Closed jasonb5 closed 3 months ago
All modified and coverable lines are covered by tests :white_check_mark:
Project coverage is 100.00%. Comparing base (
472c04b
) to head (fc17e7a
).
:umbrella: View full report in Codecov by Sentry.
:loudspeaker: Have feedback on the report? Share it here.
Hey @lee1043, at our past meeting on 3/13, Jason mentioned having an unmapped_to_nan=True
option for the Regrid2 API. This enables us to have consistency with the xESMF API and keeps plots looking correct when data has missing values. As a reminder, this option applies to output data. For input data, this PR updates the Regrid2 API to use fill_value to align with CDAT's Regrid2 behavior.
Do you agree with this idea? Thanks.
@tomvothecoder I agree, thanks!
Hi @jasonb5, just checking to see if you can get this done by next Tues (4/2)? I would like to release v0.7.0 mid-next week.
I'm currently debugging #615 to see if I can get anywhere.
I confirm this resolves #615.
It looks like the current version of the code in this PR could introduce unexpected behavior (guess it's a bug?) when there are NaN values in the original field and regrid using regrid2.
import os
import xcdat as xc
from pcmdi_metrics.utils import apply_landmask
input_data = os.path.join(
"/p/css03/esgf_publish/CMIP6/CMIP/AWI/AWI-CM-1-1-MR/historical/r1i1p1f1/Amon/ts/gn/v20200511",
"ts_Amon_AWI-CM-1-1-MR_historical_r1i1p1f1_gn_201301-201312.nc")
target_grid = xc.create_uniform_grid(-90, 89, 1.0, 0, 359, 1.0)
ds = xc.open_dataset(input_data)
# Apply land mask
ds_masked = ds.copy()
da_masked = apply_landmask(ds, "ts", keep_over="ocean")
ds_masked["ts"] = da_masked
ds_masked["ts"].isel(time=0).plot()
# regrid
ds_masked_regrid = ds_masked.regridder.horizontal("ts", target_grid, tool="regrid2")
ds_masked_regrid["ts"].isel(time=0).plot()
ds (raw data):
ds_masked:
ds_masked_regrid (from code in main branch) -- what I expect
ds_masked_regrid (from this branch) -- what I get
@jasonb5 @tomvothecoder do you have any idea?
For the above, it looks like 1e20 is filled for grid with NaN then do the regridding, which results 1e20 over the land and ~1e19 along the coastlines. If I plot using the below command, I get the 3rd plot in the above comment instead of the last one.
ds_masked_regrid["ts"].where(ds_masked_regrid["ts"] < 1e16).isel(time=0).plot()
Hi @jasonb5, just checking to see if you can get this done by next Tues (4/2)? I would like to release v0.7.0 mid-next week.
I'm currently debugging #615 to see if I can get anywhere.

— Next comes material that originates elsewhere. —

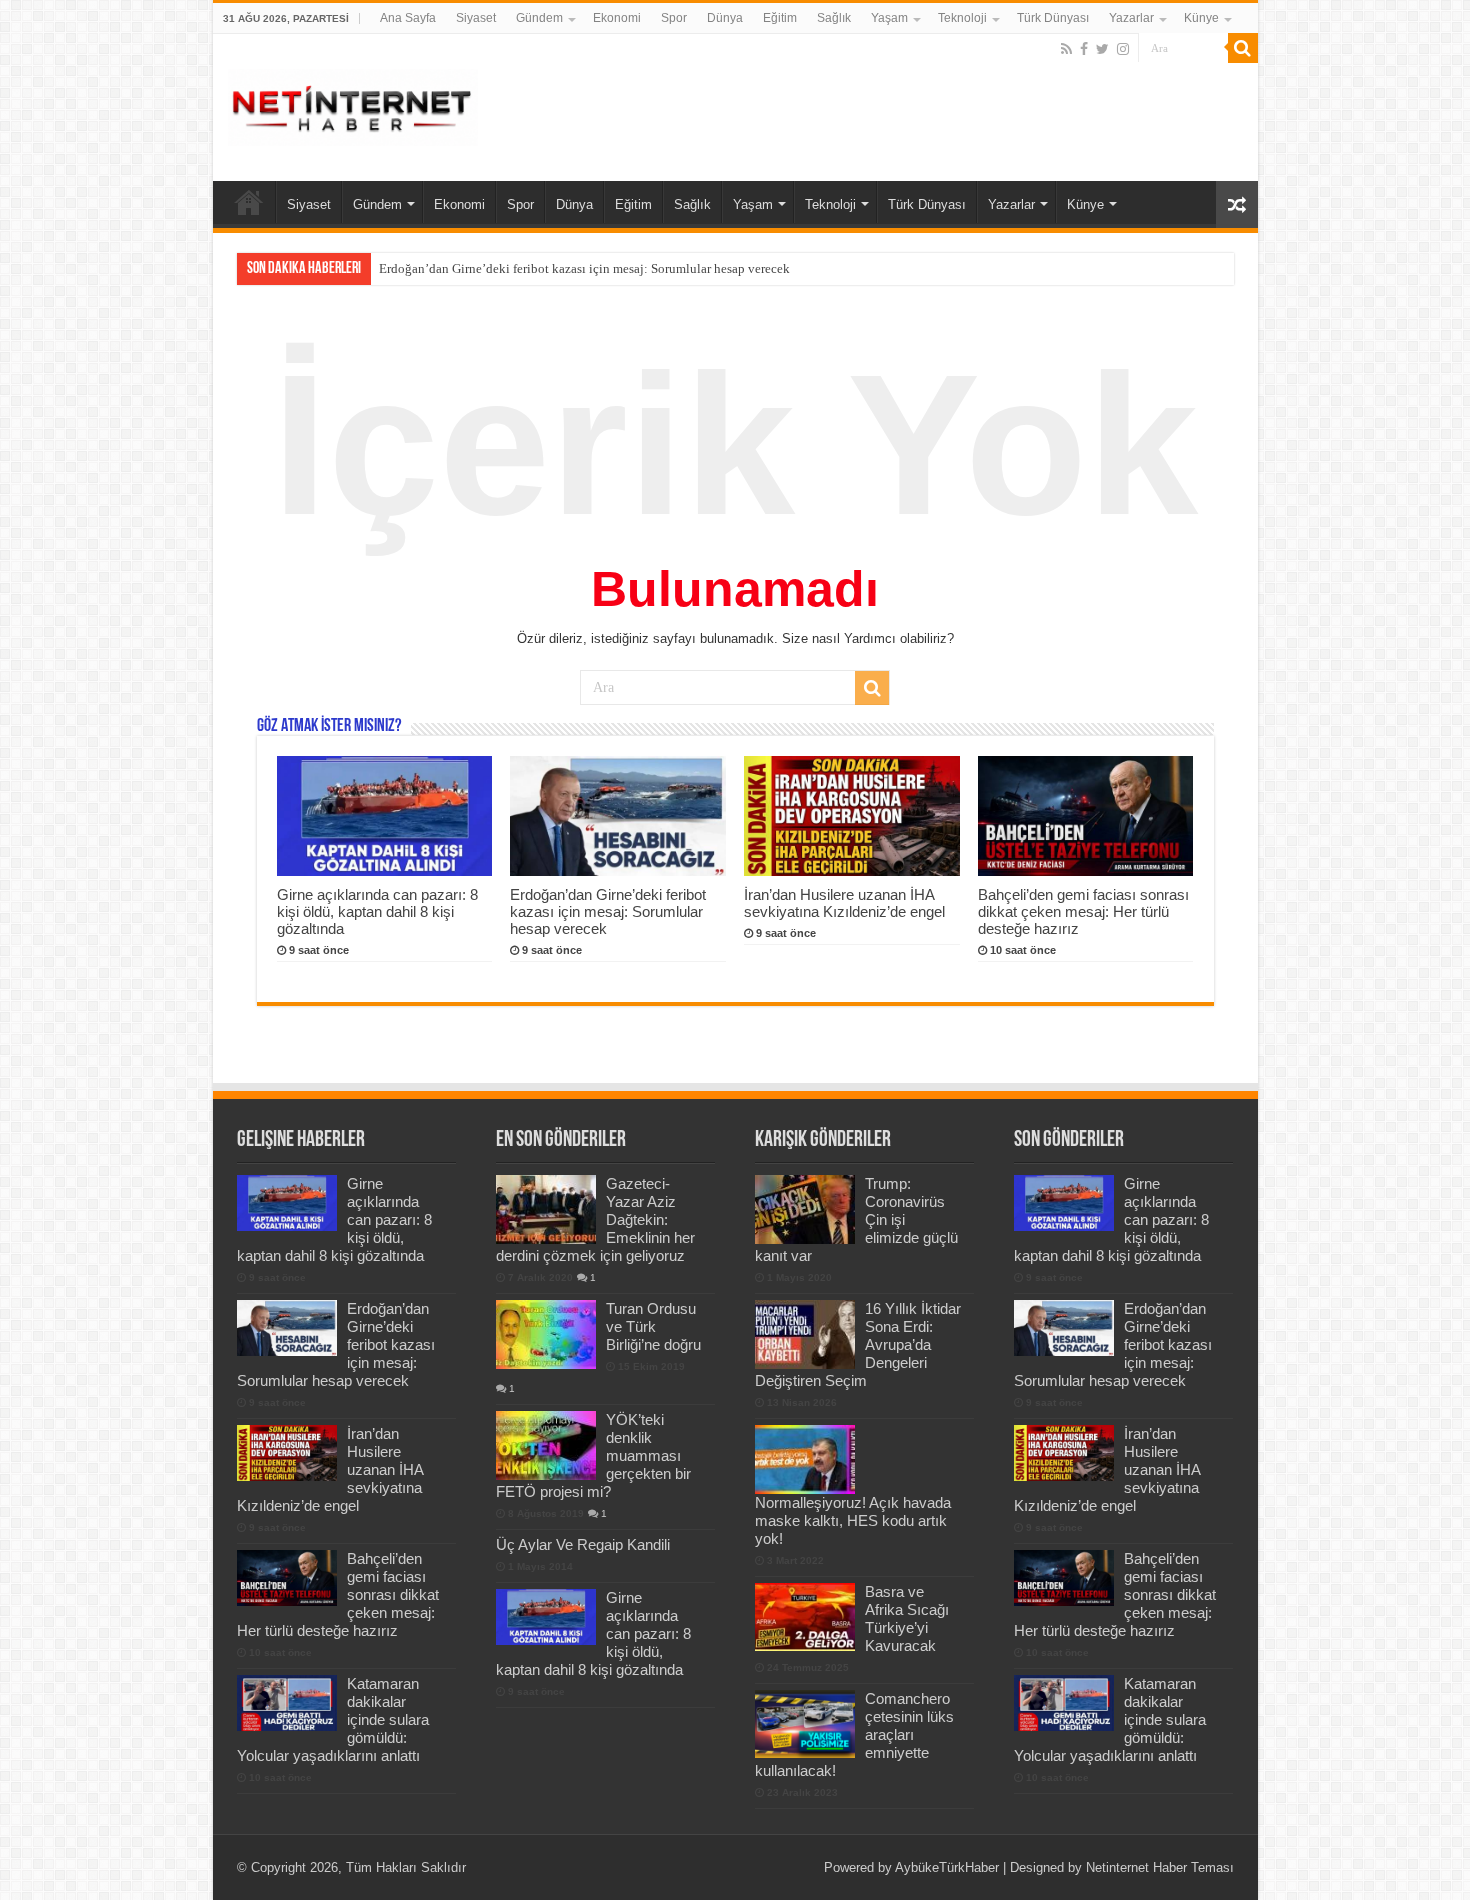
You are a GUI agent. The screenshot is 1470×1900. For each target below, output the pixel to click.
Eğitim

@jasonb5 any updates? Also #615 is fixed. Jiwoo opened PR #634 to get that one in separately if this PR is going to take longer.
We can push back v0.7.0 another week if needed.
@tomvothecoder @lee1043 I'll have time today to finish this up.
Thanks for the update @jasonb5!
@lee1043 Fixed the issue, after regridding the missing values weren't replaced with Nan's again which resulted in the bad plot. There is still potentially an issue with coastline values ~1e19 so you still need ds_masked_regrid["ts"].where(ds_masked_regrid["ts"] < 1e16).isel(time=0).plot()
to clean up the plot. I'm looking into this, might be a separate issue with regrid2.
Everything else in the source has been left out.